Find each line in the entries below that contains the string "entry" and copy those lines.

::::

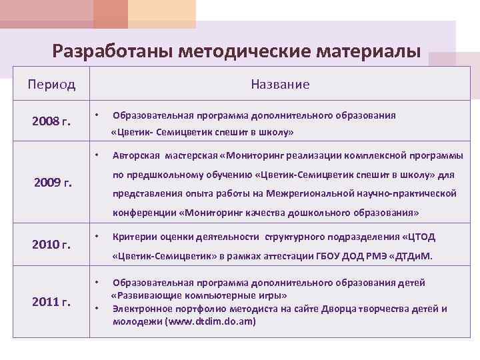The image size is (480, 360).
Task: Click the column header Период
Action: [x=51, y=85]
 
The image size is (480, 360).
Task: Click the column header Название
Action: [x=280, y=85]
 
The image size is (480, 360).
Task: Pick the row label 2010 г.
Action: [x=51, y=245]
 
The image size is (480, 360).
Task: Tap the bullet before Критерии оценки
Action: [x=97, y=237]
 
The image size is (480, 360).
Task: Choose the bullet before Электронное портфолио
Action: [x=97, y=309]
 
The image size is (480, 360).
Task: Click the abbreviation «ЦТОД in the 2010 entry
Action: [x=421, y=237]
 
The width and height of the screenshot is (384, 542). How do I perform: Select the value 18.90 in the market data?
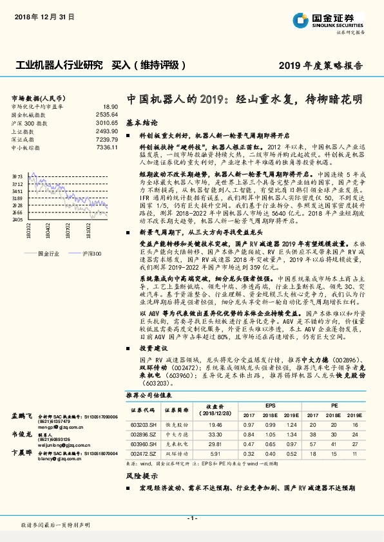pos(110,106)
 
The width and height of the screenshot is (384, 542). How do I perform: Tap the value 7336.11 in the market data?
pos(108,147)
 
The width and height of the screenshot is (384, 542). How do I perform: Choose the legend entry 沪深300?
pos(92,254)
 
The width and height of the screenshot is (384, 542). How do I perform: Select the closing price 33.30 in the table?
pos(214,435)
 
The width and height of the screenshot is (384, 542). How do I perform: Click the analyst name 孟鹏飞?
pos(22,416)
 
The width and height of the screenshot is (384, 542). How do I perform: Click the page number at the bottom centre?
pos(191,518)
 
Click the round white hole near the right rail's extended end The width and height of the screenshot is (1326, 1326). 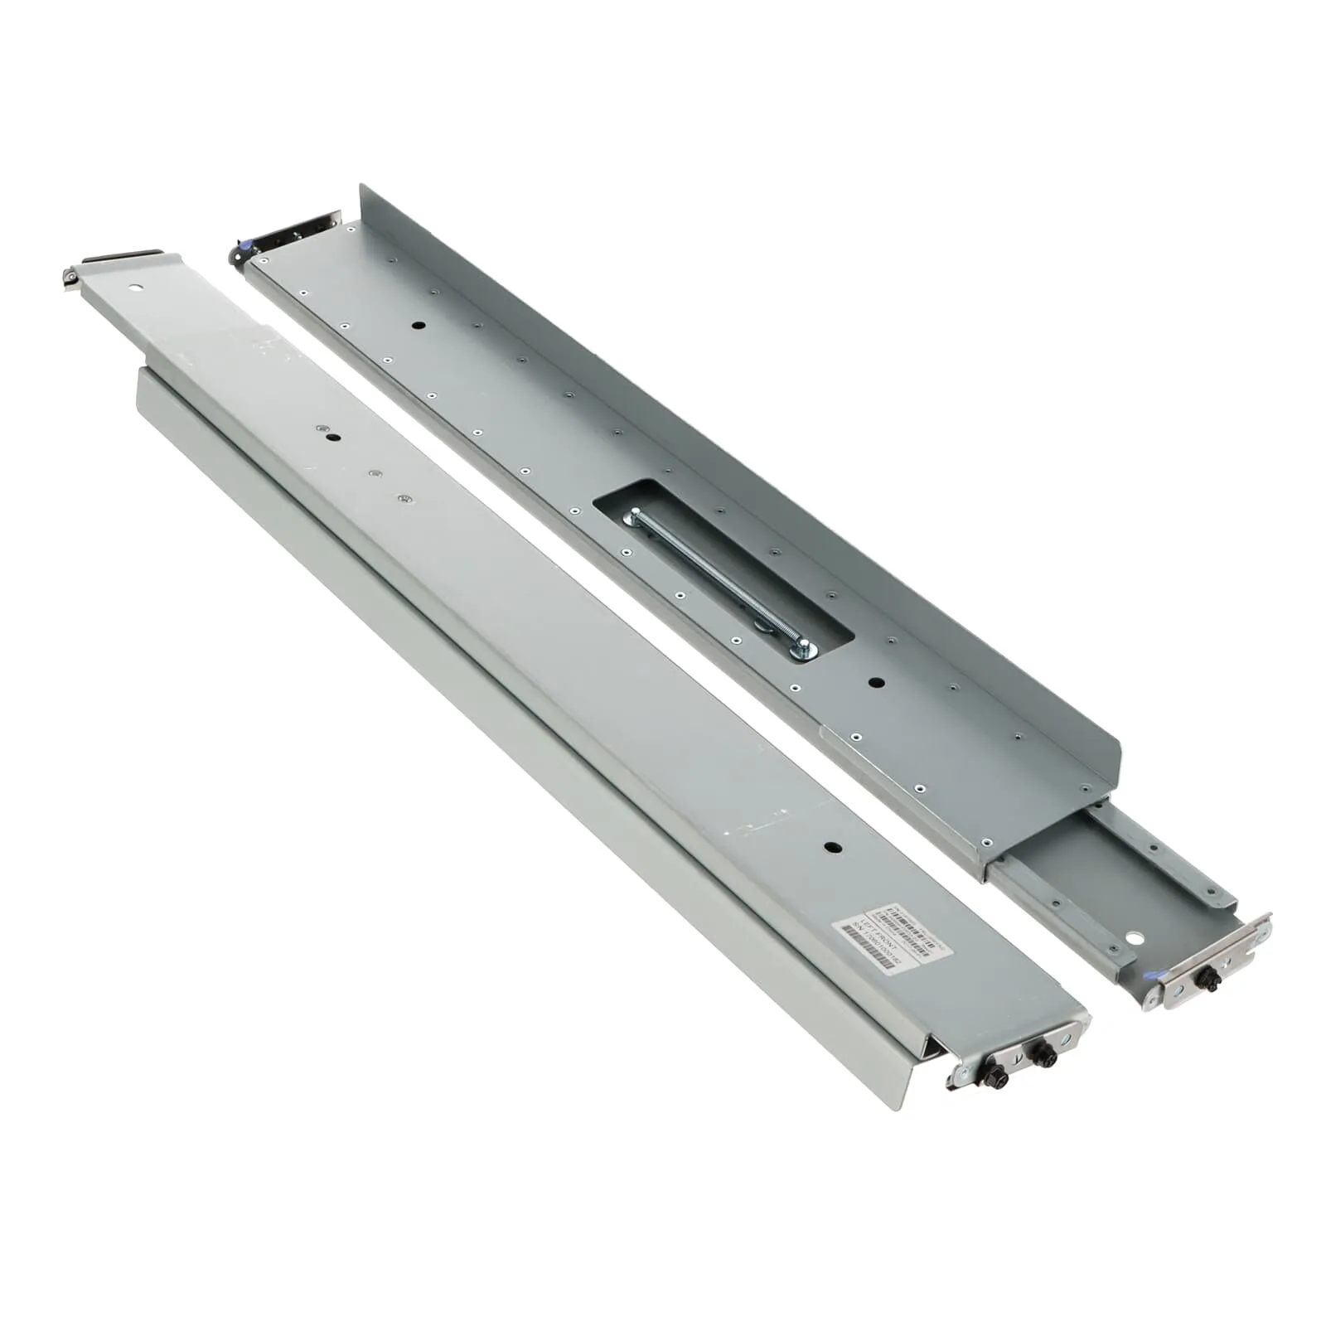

::::

» Full response:
Task: Click the abbreviation «ЦТОД in the 2010 entry
The width and height of the screenshot is (384, 542). How do I perform: Choose the legend entry 沪深300?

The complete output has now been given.